Des efforts d’allègement de la dette coordonnés à l’échelle mondiale, notamment par le cadre commun du G20 pour les traitements de dette, sont indispensables pour aider les MEED dans lesquels la viabilité de la dette s’est considérablement détériorée face à la faiblesse de la croissance, à la forte montée des prix des produits de base et au resserrement des conditions financières. La dynamique de la dette est particulièrement défavorable dans les PFR dont environ la moitié étaient exposés ou risquaient fortement d’être exposés au surendettement avant l’invasion de l’Ukraine.  Cela vaut également pour environ un tiers des petits États MEED. Par le passé, les retards de résolution des problèmes d’endettement insoutenable ont eu de graves conséquences économiques pour les pays concernés. Par conséquent, l’allègement de la dette doit être rapide, complet et conséquent pour minimiser les risques aux perspectives de croissance. Les institutions financières internationales peuvent apporter leur contribution en soulageant les pressions du service de la dette à court terme.
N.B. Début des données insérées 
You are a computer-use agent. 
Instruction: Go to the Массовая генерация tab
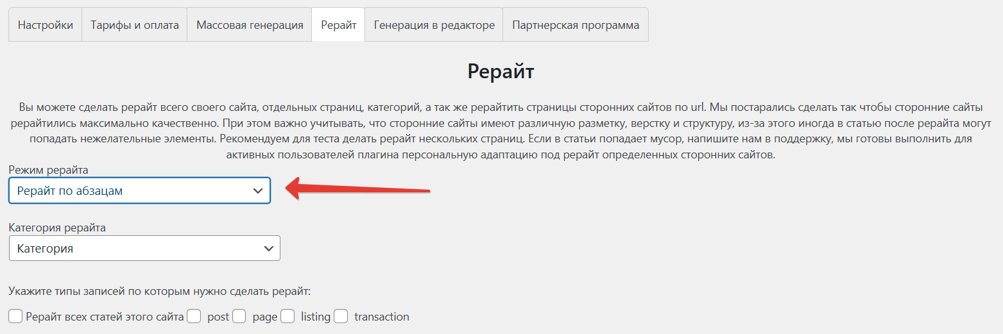tap(250, 25)
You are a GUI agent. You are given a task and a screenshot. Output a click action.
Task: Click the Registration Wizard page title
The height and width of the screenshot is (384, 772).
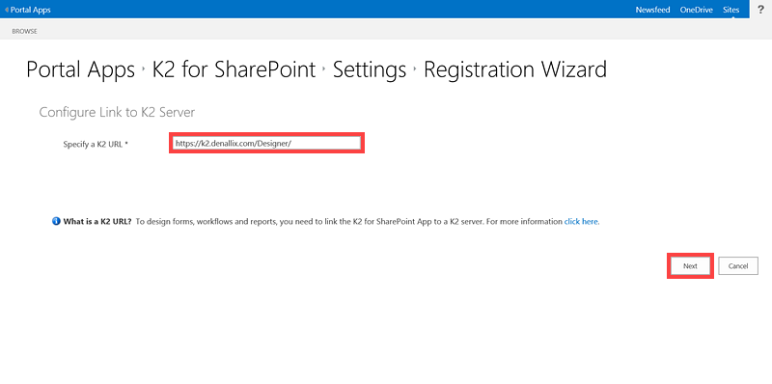515,69
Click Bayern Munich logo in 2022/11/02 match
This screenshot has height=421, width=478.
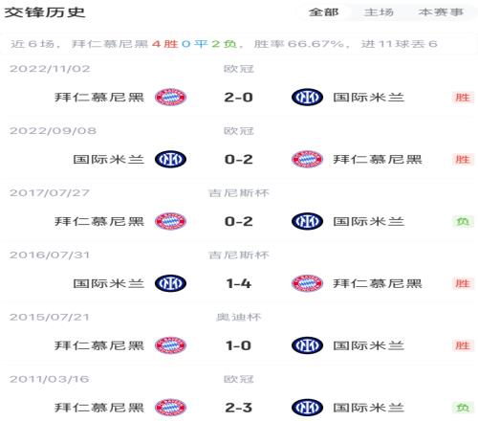170,97
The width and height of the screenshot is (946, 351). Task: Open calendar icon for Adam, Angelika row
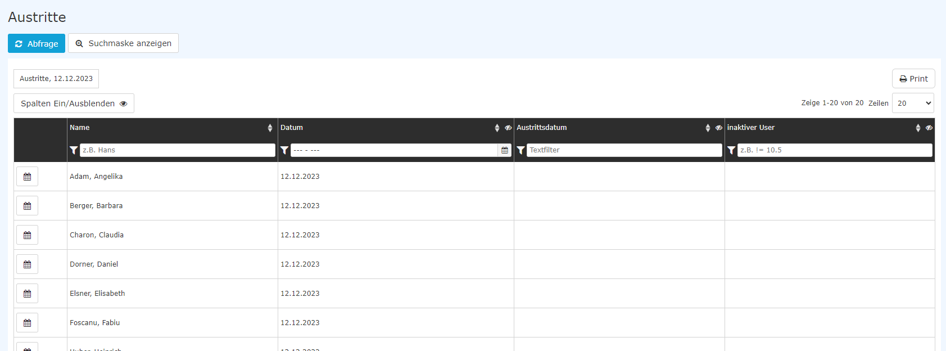(27, 177)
À long terme, il faudra appliquer des politiques publiques visant à remédier aux dommages causés par la pandémie et la guerre aux perspectives de croissance, notamment des politiques de prévention de la fragmentation dans les réseaux commerciaux, d’amélioration de l’éducation et d’accroissement du taux de participation au marché du travail. Pour lutter contre les risques d’augmentation des coûts par la fragmentation commerciale et financière, les décideurs politiques peuvent mettre en place des mesures visant à améliorer la résilience commerciale et à promouvoir la diversification.
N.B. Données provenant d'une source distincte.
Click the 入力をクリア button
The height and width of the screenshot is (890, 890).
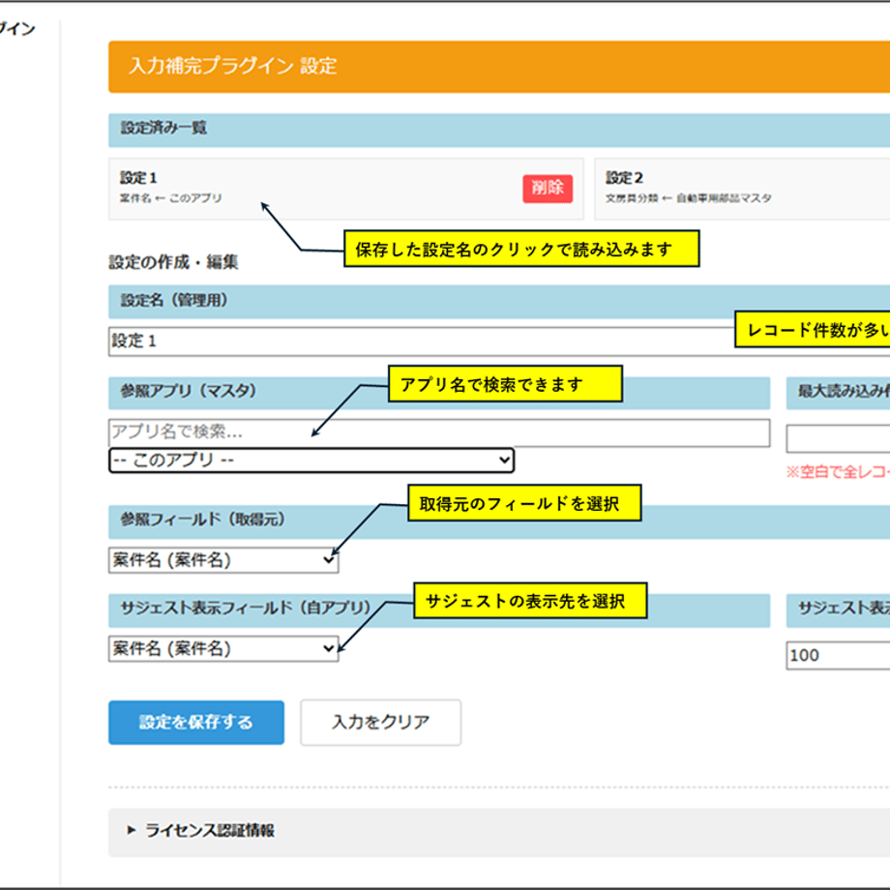[381, 723]
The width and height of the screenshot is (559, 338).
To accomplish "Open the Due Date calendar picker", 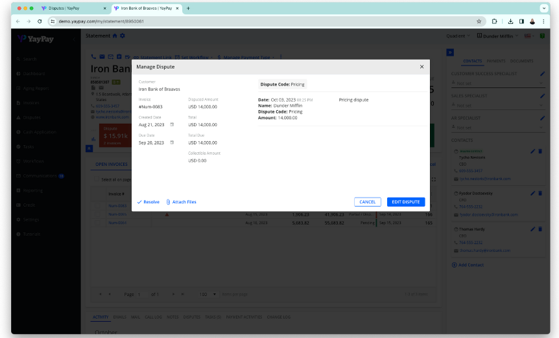I will tap(172, 142).
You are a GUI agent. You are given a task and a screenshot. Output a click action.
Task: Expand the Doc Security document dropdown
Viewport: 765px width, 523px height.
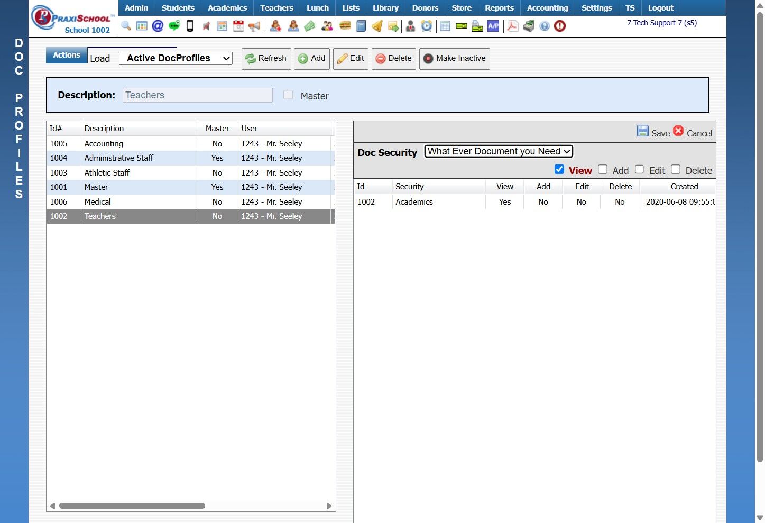click(499, 152)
En outre, l’inversion des effets néfastes de la Covid-19 sur les perspectives de croissance nécessitera des efforts politiques considérables, notamment des investissements dans l’éducation et l’accroissement du taux de participation au marché du travail grâce à des politiques dynamiques du marché du travail, surtout pour les femmes. Le télé-enseignement et l’enseignement hybride, qui sont devenus une nécessité pendant la pandémie, peuvent transformer l’avenir de l’enseignement à condition que les systèmes soient renforcés et que la technologie soit mieux exploitée. La promotion de la numérisation et l’amélioration de la connectivité sont au nombre des mesures susceptibles d’accroître l’efficacité des dépenses consacrées à l’enseignement. Il faut également encourager l’égalité devant l’enseignement, notamment en mobilisant des ressources pour les élèves défavorisés, tels que ceux qui sont déplacés par les guerres et les conflits. Enfin, on a également besoin de programmes souples visant à assurer l’apprentissage tout au long de la vie et la requalification des chômeurs.


Collette Mari Wheeler est économiste senior au groupe Prospects de la Banque mondiale. Elle compte parmi les principaux auteurs du rapport phare de l’institution, Global Economic Prospects, qui présente le point de vue de la Banque mondiale sur l’économie mondiale. Avant d’entrer au service de la Banque mondiale, elle a travaillé dans une société de conseil en économie. Elle a un MA en développement économique et un BA en économie et en philosophie de l’université Vanderbilt, Tennessee, États-Unis.